Nel deserto di Sonora non ci sono precipitazioni per la maggior parte dell’anno, ed in assenza del necessario tasso di umidità S. couchii non può vivere in superficie; affronta quindi i numerosi mesi di siccità nel sottosuolo. Ottimo scavatore, degno del suo nome, utilizza le zampe posteriori come una vanga per sotterrarsi fino a 20 cm sotto terra.
Durante le precipitazioni estive, stimolato dalle vibrazioni a bassa frequenza prodotte dai tuoni e dal battere della pioggia al suolo, il rospo emerge dal suo rifugio sotterraneo. Ma le piogge durano poco e non c’è tempo da perdere; i maschi cercano subito una pozza e cantano vigorosamente per richiamare le femmine, le quali deporranno diverse migliaia di uova a testa. Una volta deposte, le uova devono schiudersi rapidamente prima del disseccamento delle pozze: a temperature dell’acqua di 30 °C, le uova si schiudono in 15 ore. Un record assoluto. Anche i girini devono metamorfosare in fretta e nel giro di 9-14 giorni sono già dei piccoli rospi, pronti ad affrontare le sfide del deserto.

- Abitare nel Circolo Polare Artico
Probabilmente l’anfibio più estremo del pianeta è Rana sylvatica, un anuro che abita le foreste boreali del Nord America, di per sé ben adattato a climi freddi, ma una popolazione in particolare è arrivata a popolare il Circolo Polare Artico, grazie ad un adattamento fisiologico strabiliante.
In Alaska, Rana sylvatica congela (nel vero senso della parola) per sette lunghi mesi. Due terzi della sua acqua corporea si trasforma in ghiaccio, il cuore smette di battere, il sangue non scorre più, l’attività metabolica e i processi fisici si fermano, ma la rana non muore. In primavera si scongela (letteralmente) ed il suo organismo lentamente riprende le sue funzioni.

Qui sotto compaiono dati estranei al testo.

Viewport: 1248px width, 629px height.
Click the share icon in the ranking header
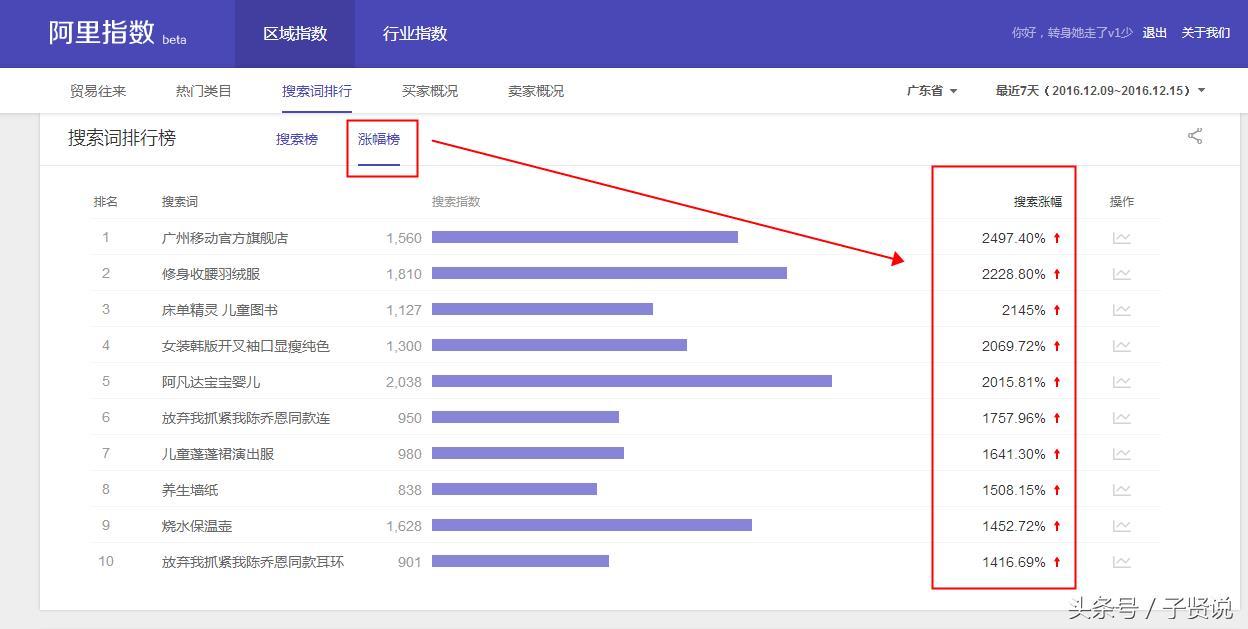(x=1195, y=136)
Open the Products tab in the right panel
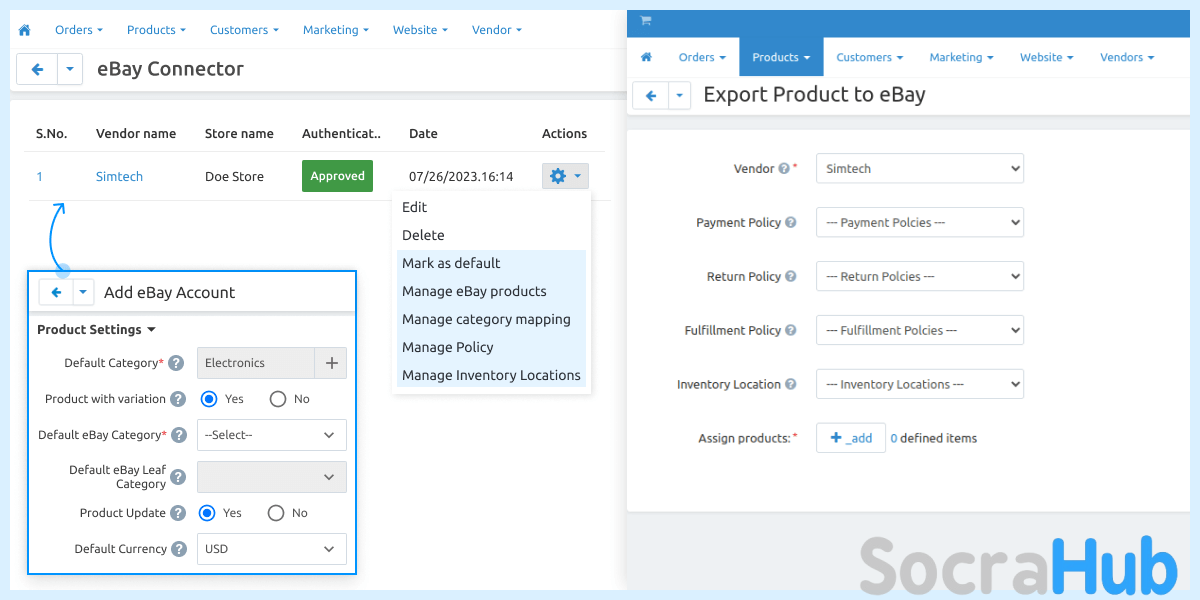The image size is (1200, 600). [780, 57]
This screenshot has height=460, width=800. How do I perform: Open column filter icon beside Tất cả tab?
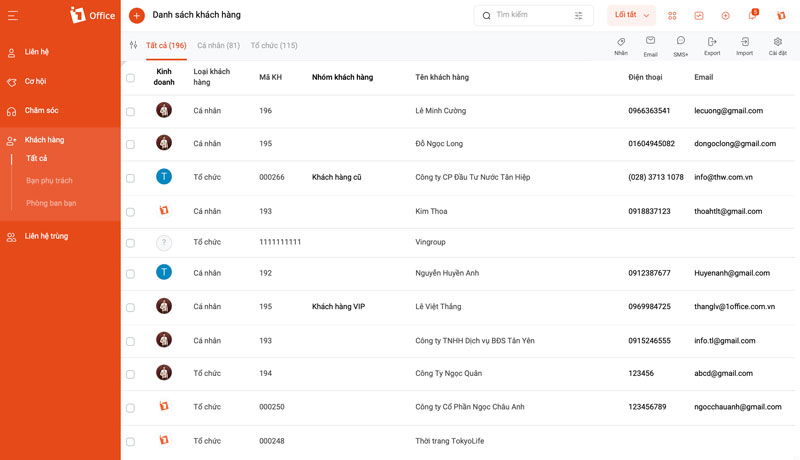133,45
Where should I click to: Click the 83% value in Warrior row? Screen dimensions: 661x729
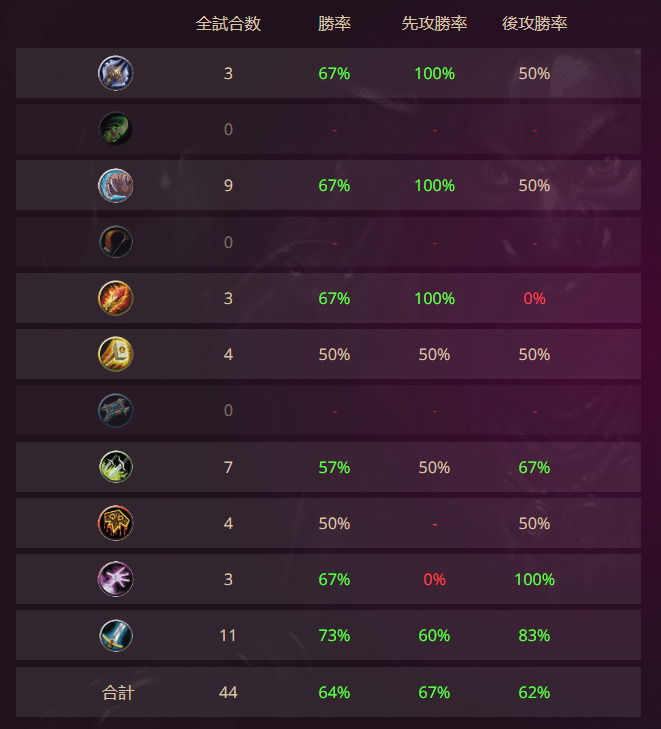pyautogui.click(x=535, y=636)
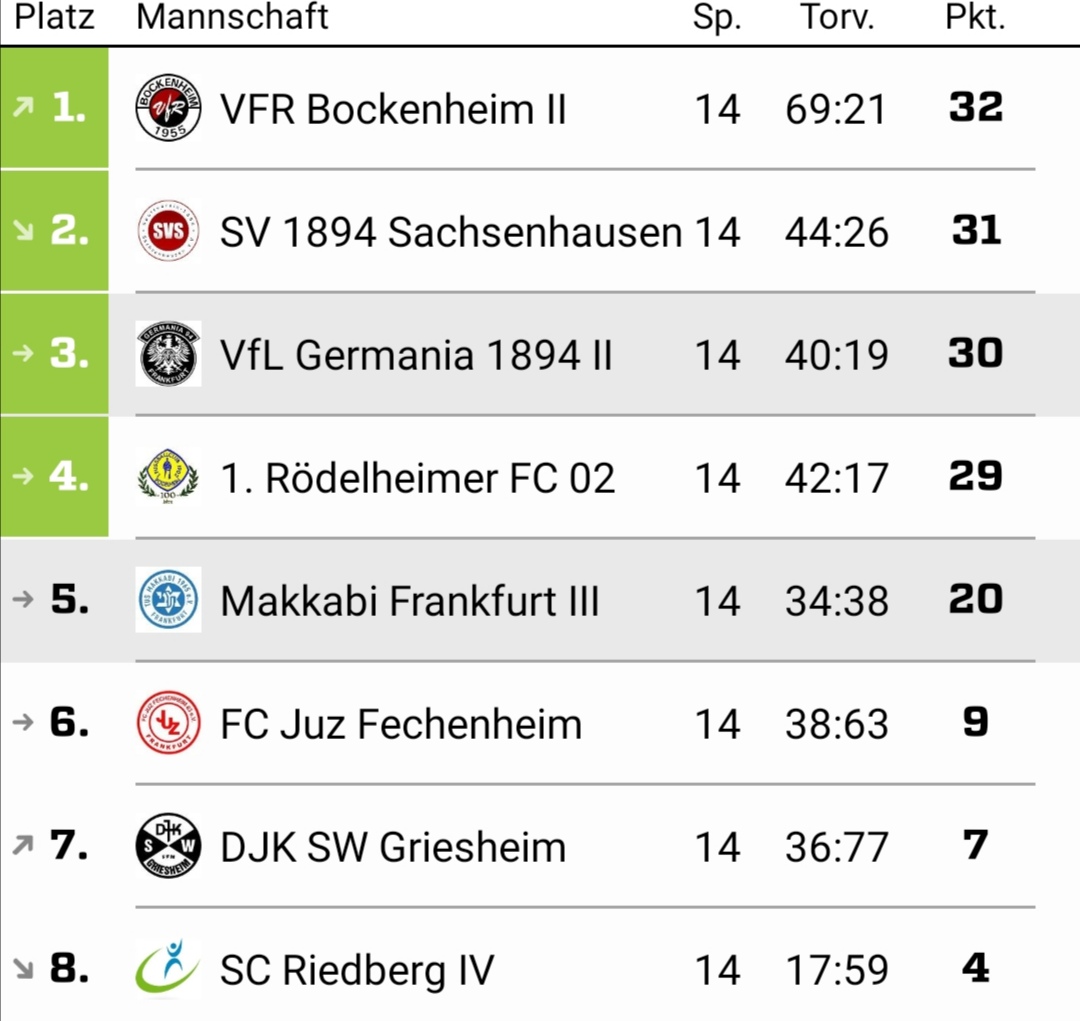Click the FC Juz Fechenheim red emblem

pyautogui.click(x=168, y=722)
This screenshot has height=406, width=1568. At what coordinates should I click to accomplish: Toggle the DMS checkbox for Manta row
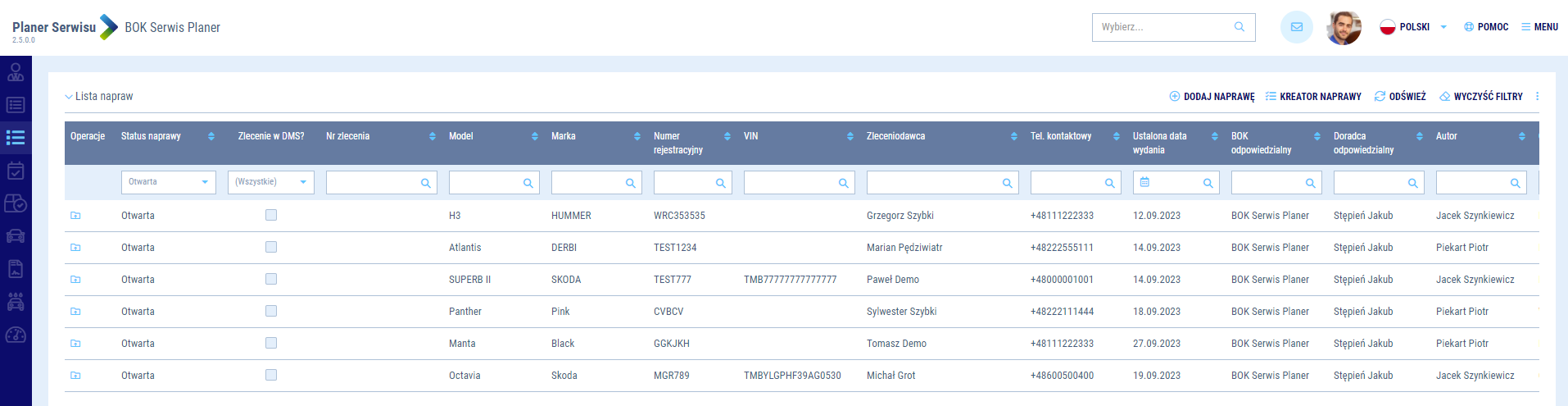271,343
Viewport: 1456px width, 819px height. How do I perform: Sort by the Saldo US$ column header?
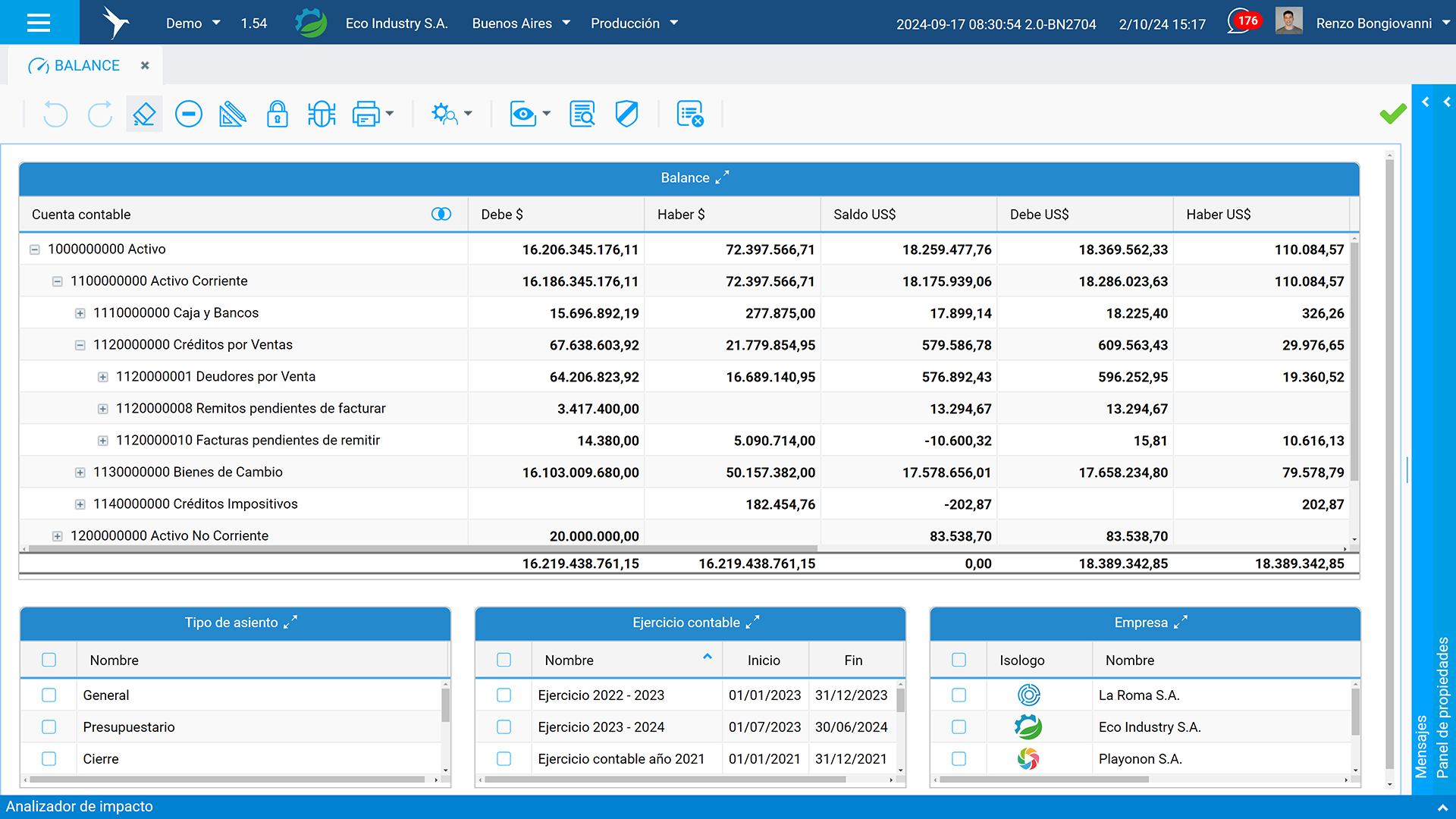pyautogui.click(x=908, y=215)
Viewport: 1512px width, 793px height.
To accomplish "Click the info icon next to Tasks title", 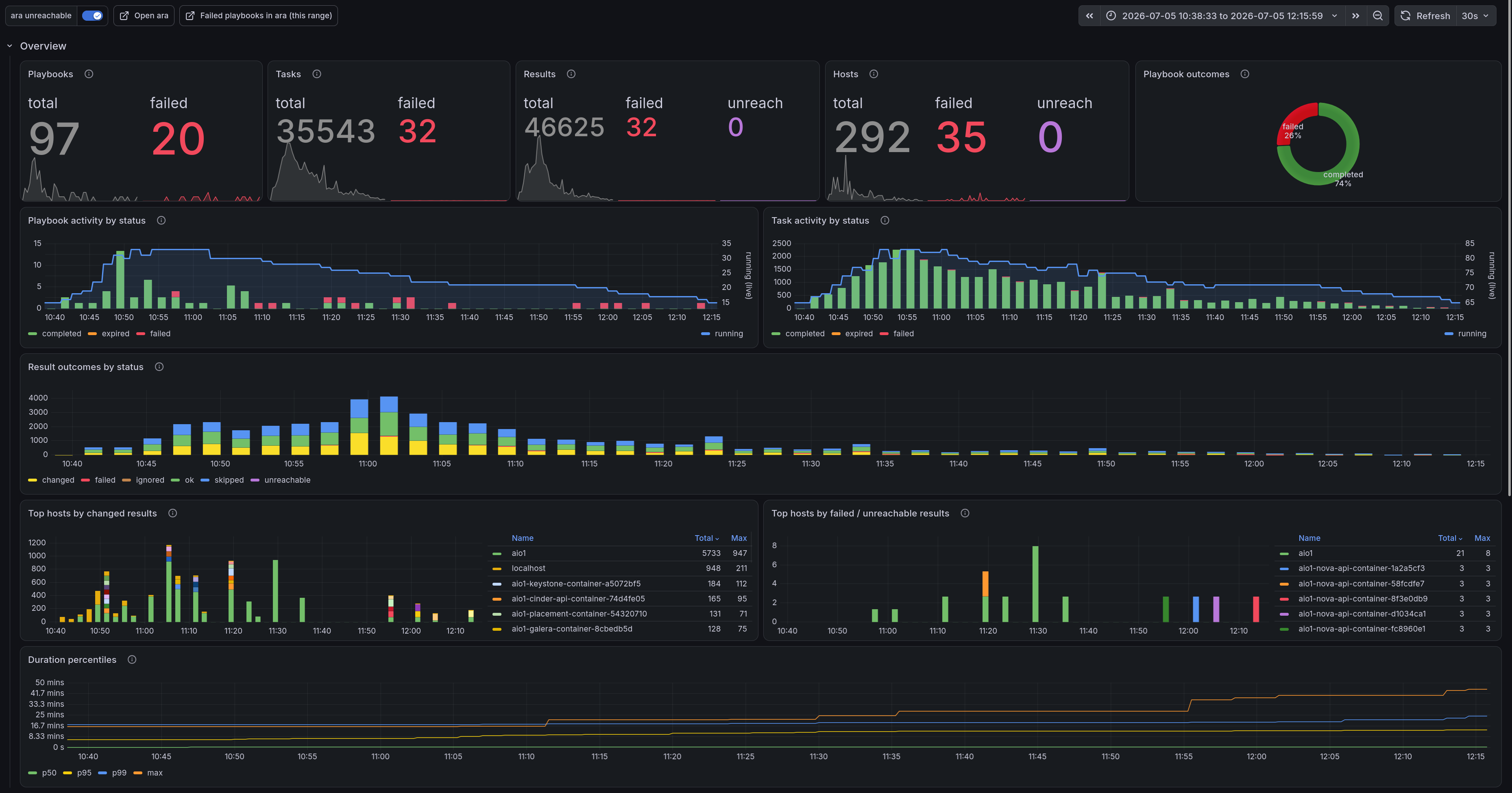I will (316, 74).
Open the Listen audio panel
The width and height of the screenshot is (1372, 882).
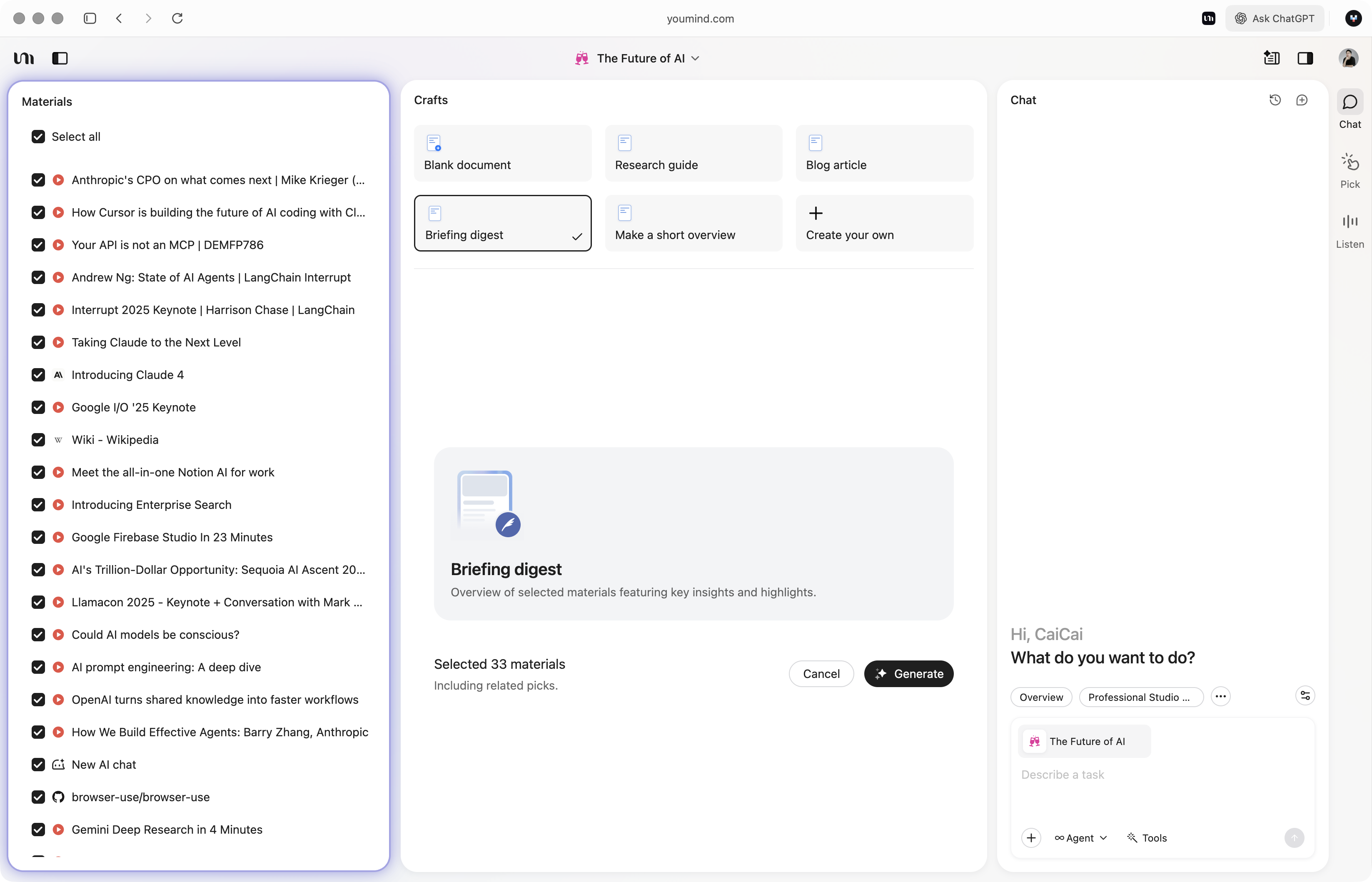pos(1350,230)
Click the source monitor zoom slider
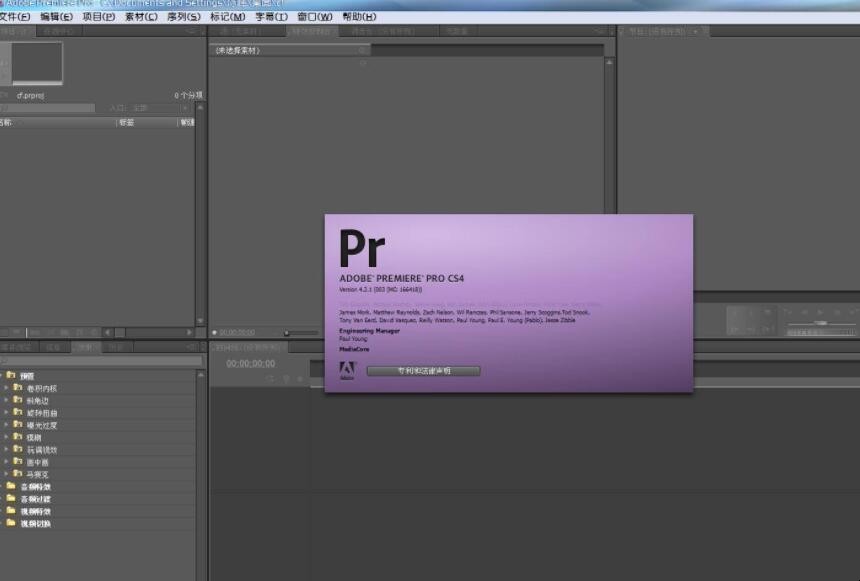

In un organismo animale l’esposizione prolungata a temperature sotto lo zero provoca la morte cellulare in seguito a raggrinzimento, un processo in cui la formazione di ghiaccio nei tessuti estrude l’acqua dalle cellule causandone il decesso. Rana sylvatica invece congela e poi resuscita. Cose che si vedono solo nei film di fantascienza. Il suo segreto? Questione di chimica. È dotata di molecole antigelo, dette crioprotettori: soluti che abbassano la temperatura di congelamento dei tessuti, in grado di mantenere l’acqua all’interno delle cellule controbilanciando i sali. Sono in particolare gli alti livelli di glucosio nelle cellule di queste rane che le mantengono in vita durante l’inverno lungo e freddo, seppur consentendo il congelamento, non permettendo il raggrinzimento e la morte cellulare.
I ricercatori che per anni hanno studiato questa popolazione di super rane, l’hanno confrontata con individui della stessa specie prelevati dalla popolazione locale dell’Ohio. Sebbene entrambi i fenotipi mostrassero un’impressionante tolleranza al congelamento, c’erano alcune notevoli differenze: mentre le rane dell’Ohio congelavano (senza subire alcun danno cellulare) fino a – 4 °C, le rane dell’Alaska resistevano a temperature fino a – 16 °C. Ulteriori studi hanno poi evidenziato che il fenotipo settentrionale delle rane si distingue per avere una maggiore capacità di riserva di glucosio, accumulando alti livelli di crioprotettori nei tessuti.

- Immersi nell’oceano
Vivere nelle acque salate comporta notevoli problemi che in terra ferma o nelle acque dolci non ci sono, da cui consegue la necessità di avere particolari adattamenti.
L’acqua di mari e oceani ha una composizione chimica complessa, è ricca di ioni, che se accumulati dagli animali risultano tossici. Gli organismi marini si trovano di fronte alla difficoltà di mantenere il proprio equilibrio osmotico per sopravvivere, ed ognuno ha escogitato la propria strategia per ridurre le perdite di acqua corporea e facilitare l’escrezione dei sali. I rettili marini regolano il contenuto di sale mediante specifiche ghiandole saline. Un altro esempio di evoluzione convergente, dove la stessa struttura, con la stessa funzione, sembra essersi sviluppata in modo del tutto indipendente, in diversi taxa di rettili non imparentati tra loro: le iguane marine (Amblyrhynchus cristatus) usano una ghiandola nasale, le tartarughe marine (Chelonoidea) una ghiandola lacrimale; i veri serpenti marini (Hydrophiinae) e i kraits marini (Laticaudinae) hanno ghiandole sublinguali, mentre i coccodrilli estuarini (Crocodylus porosus) ne possiedono una linguale.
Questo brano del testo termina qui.